There was a brief period when Earl Grey tea of any brand was unavailable in our town – a situation that has fortunately been rectified. Feeling rather desperate for some, I was delighted to find this box of Closemyer Earl Grey tea lurking on a shelf in between organic herb teas, almond flour, and chai seeds among other items. Not having tried this brand before, I bought it.
Naturally I boiled the kettle and eagerly opened the box as soon as I got home … and was assailed by a distinctly chemical smell! This smell was so pervasive that it permeated the tiny foil-wrapped tea bags. Each tea bag is so tightly woven so that it initially ‘floats’ on the water like a little buoy … not good news. Well, neither is the taste. I tried it out on family and friends. Verdicts (before even tasting the tea) ranged from “insecticide” to a “very bad cough mixture smell”. The brew itself is pale, thin-tasting, and distinctly artificial.

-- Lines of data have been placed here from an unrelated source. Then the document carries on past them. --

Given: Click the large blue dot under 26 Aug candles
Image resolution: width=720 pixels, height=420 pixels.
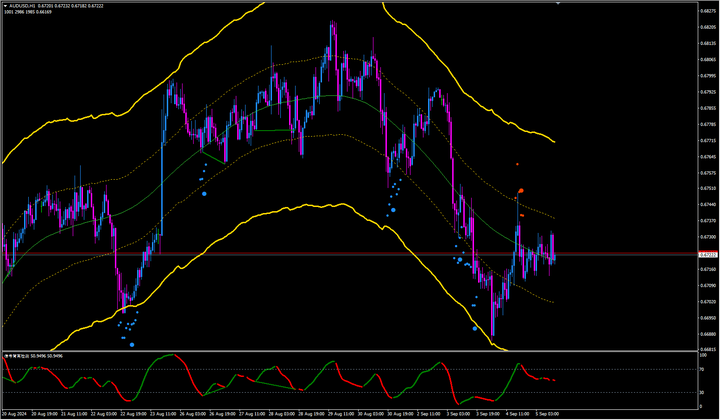Looking at the screenshot, I should [206, 195].
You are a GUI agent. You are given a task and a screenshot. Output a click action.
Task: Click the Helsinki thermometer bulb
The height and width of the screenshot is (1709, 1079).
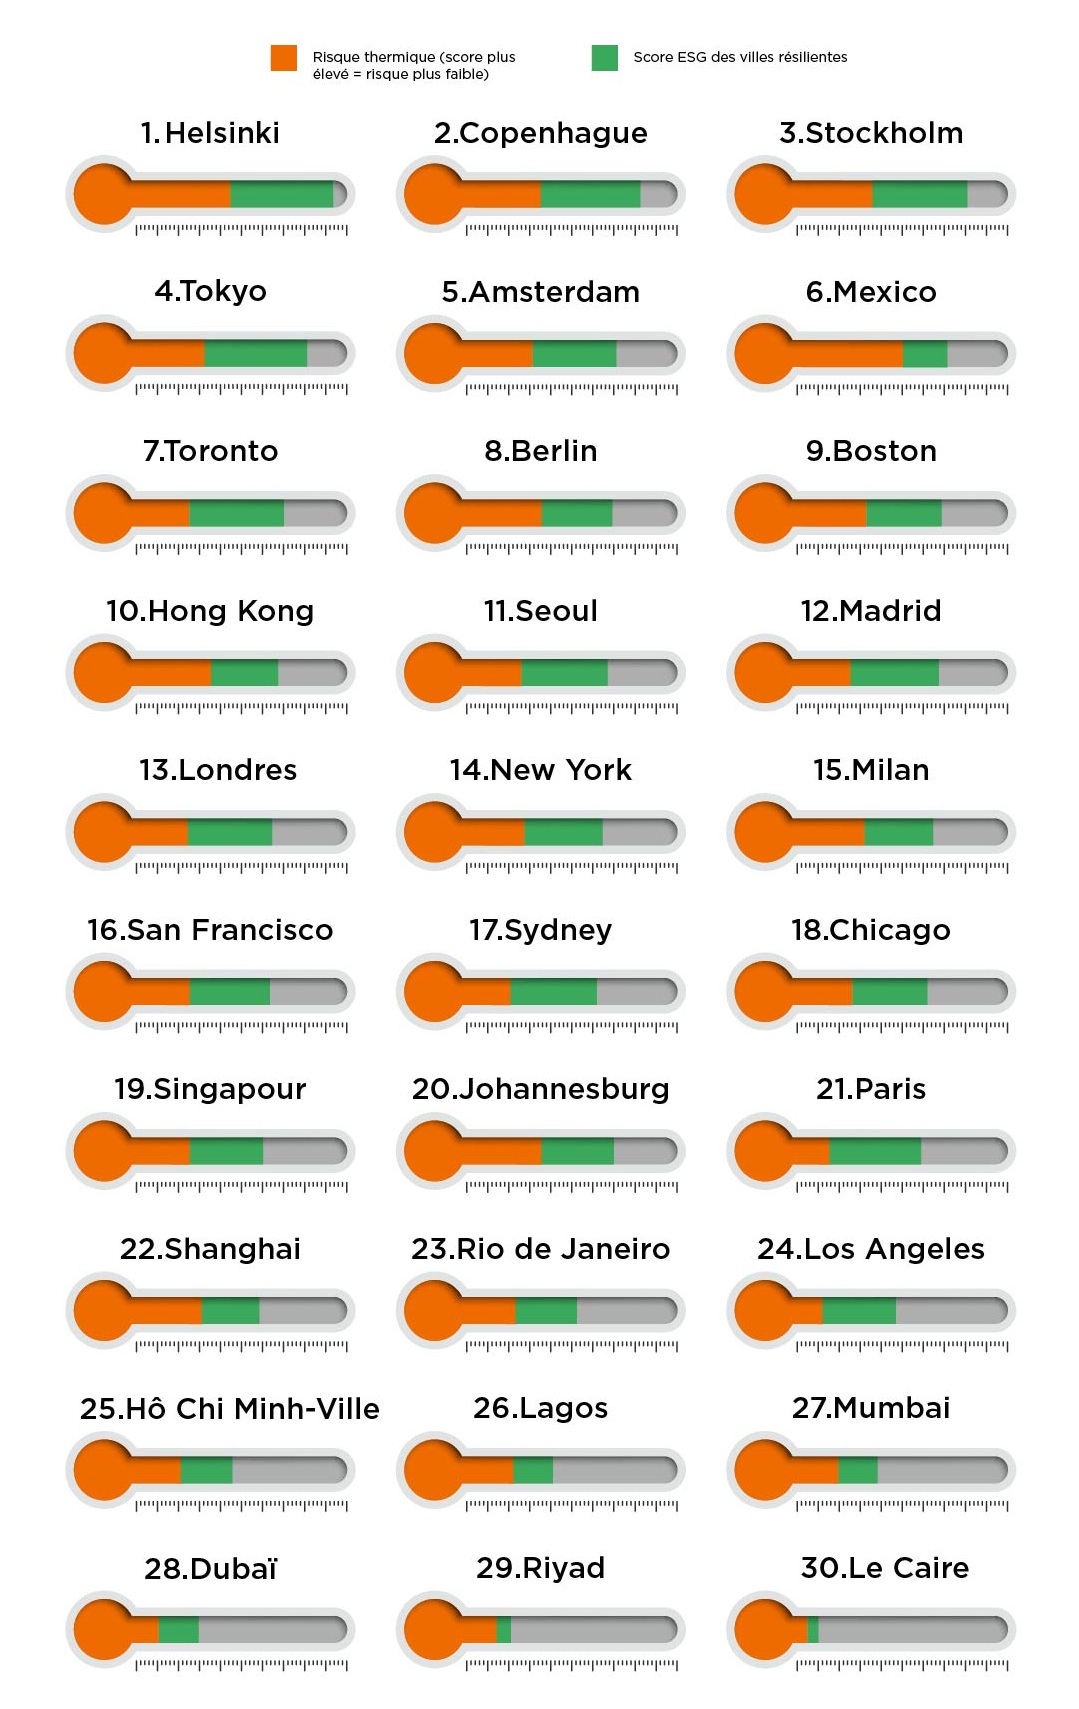104,194
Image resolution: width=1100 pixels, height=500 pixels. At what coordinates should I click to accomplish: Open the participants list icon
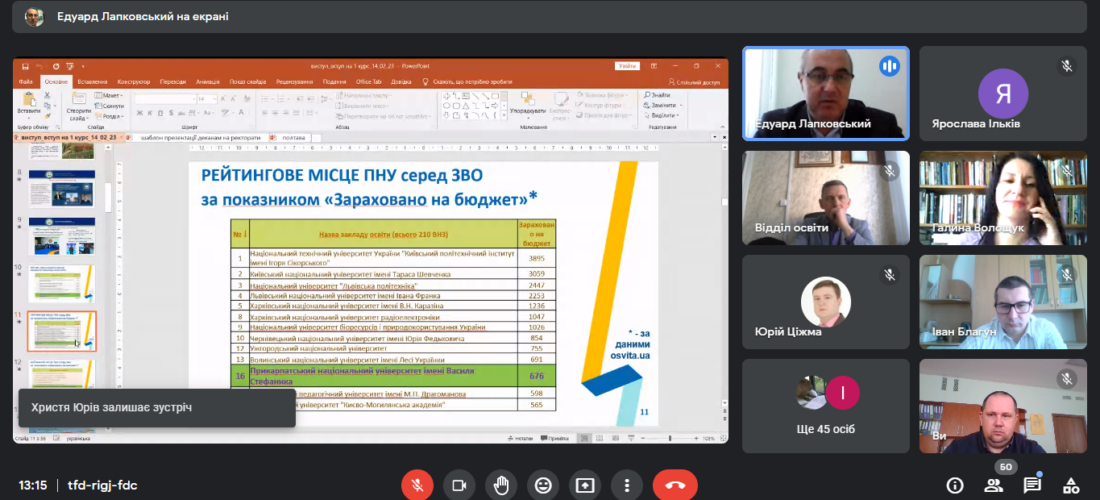[994, 485]
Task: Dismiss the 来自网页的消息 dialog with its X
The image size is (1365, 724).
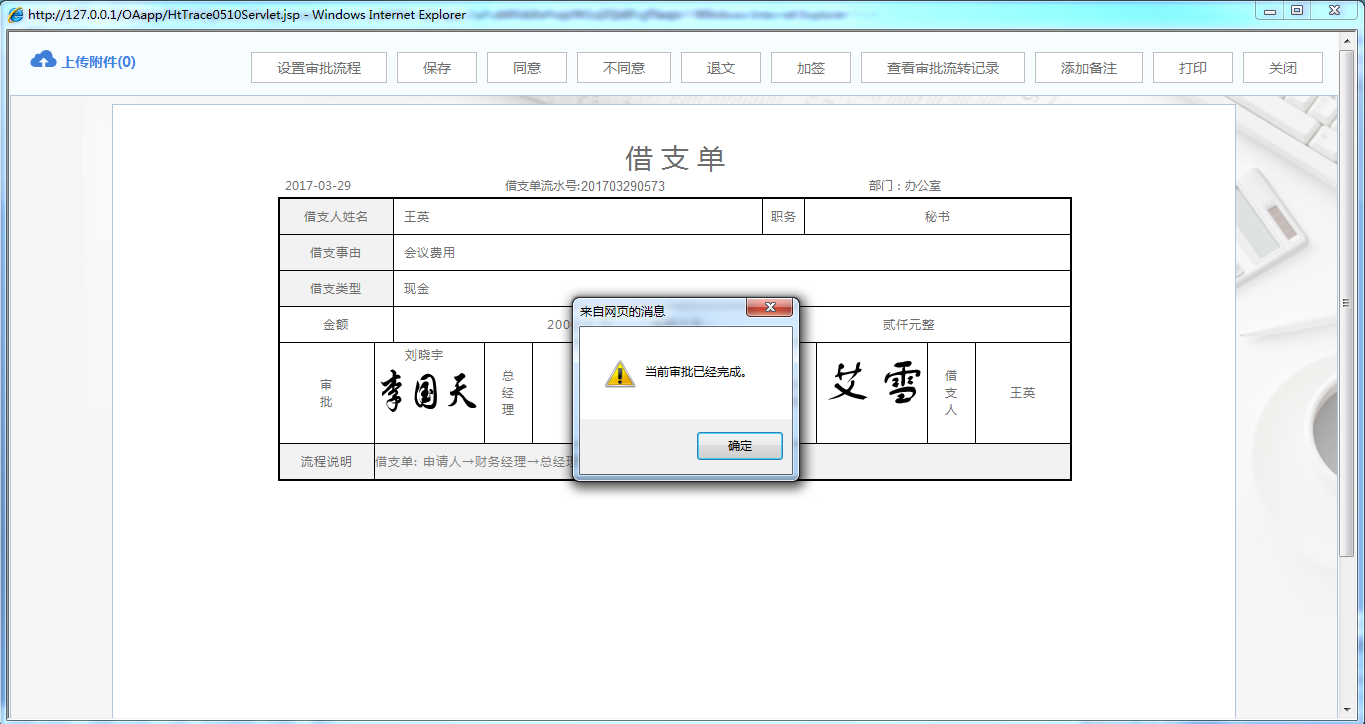Action: pyautogui.click(x=769, y=307)
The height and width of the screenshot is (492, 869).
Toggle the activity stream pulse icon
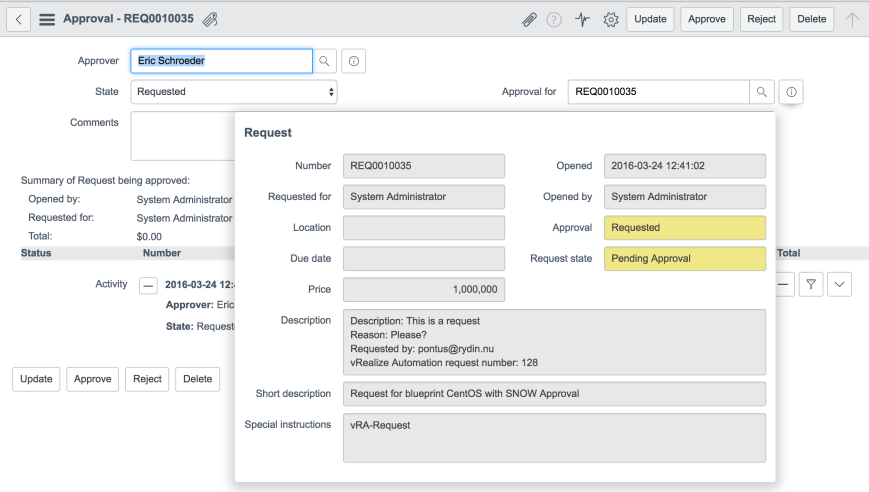pos(582,19)
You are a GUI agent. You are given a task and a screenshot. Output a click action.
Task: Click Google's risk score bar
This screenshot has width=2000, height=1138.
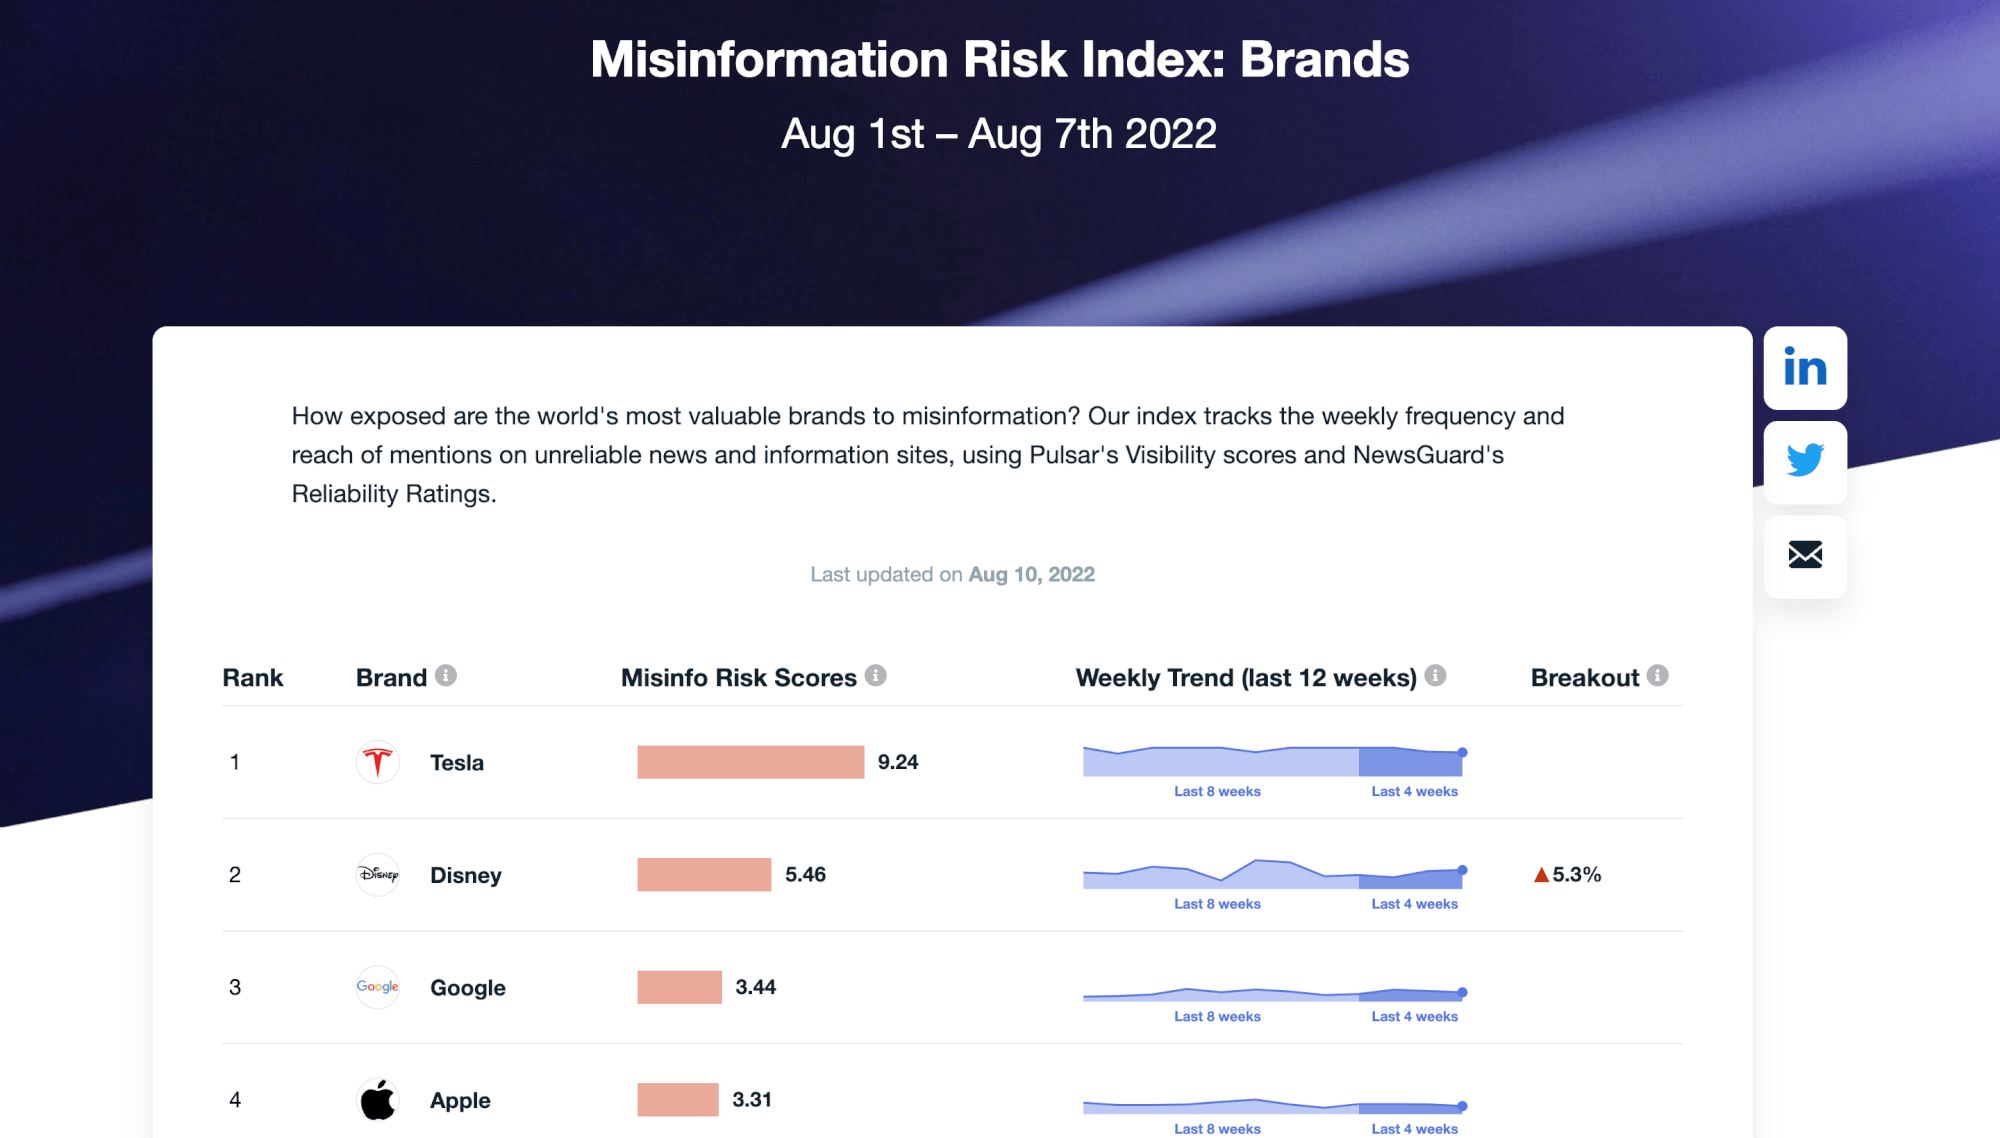679,987
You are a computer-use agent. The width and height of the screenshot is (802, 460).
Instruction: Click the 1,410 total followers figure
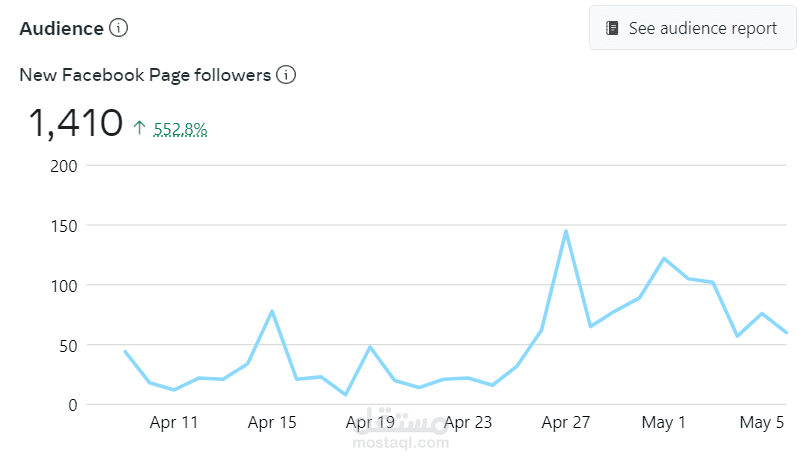75,124
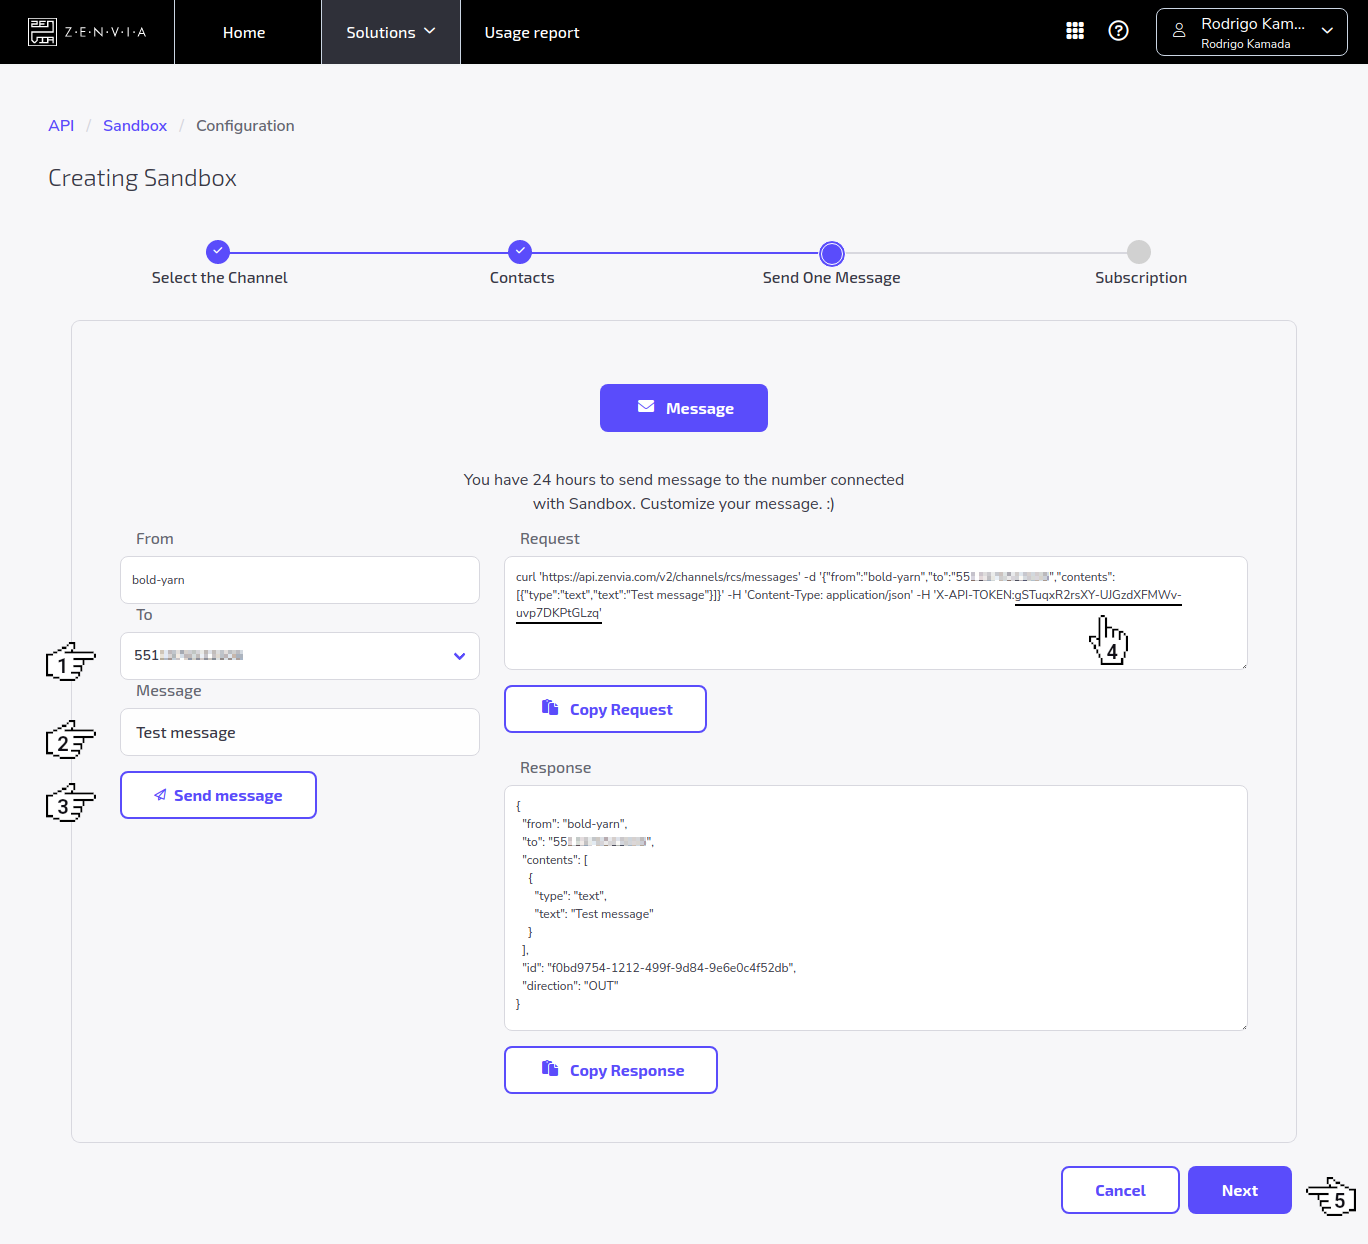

What ingredients would you expect to be listed on an average box of Earl Grey tea? Apart from a black tea base, surely you would expect to find bergamot? Bergamot being oil from the rind of bergamot orange. Given the history of tea, the Chinese are generally credited with having first developed scented and different flavoured teas. As Closemyer Earl Grey tea is a product of China – surely it would be a top class tea?
I’m afraid not. We all know that the citrusy flavour of Earl Grey comes from the addition of natural or synthetic bergamot oil – the problem with the Closemyer version is that it is overwhelmingly synthetic in smell and taste. So synthetic in fact that the ingredients are simply listed as … Earl Grey tea!
Reluctant to waste good money, I have valiantly imbibed several cups of this tea – with and without milk. The tea is not to be recommended and so I have finally succumbed to the fact that as it brings me no pleasure, the rest of the bags have simply had to be binned.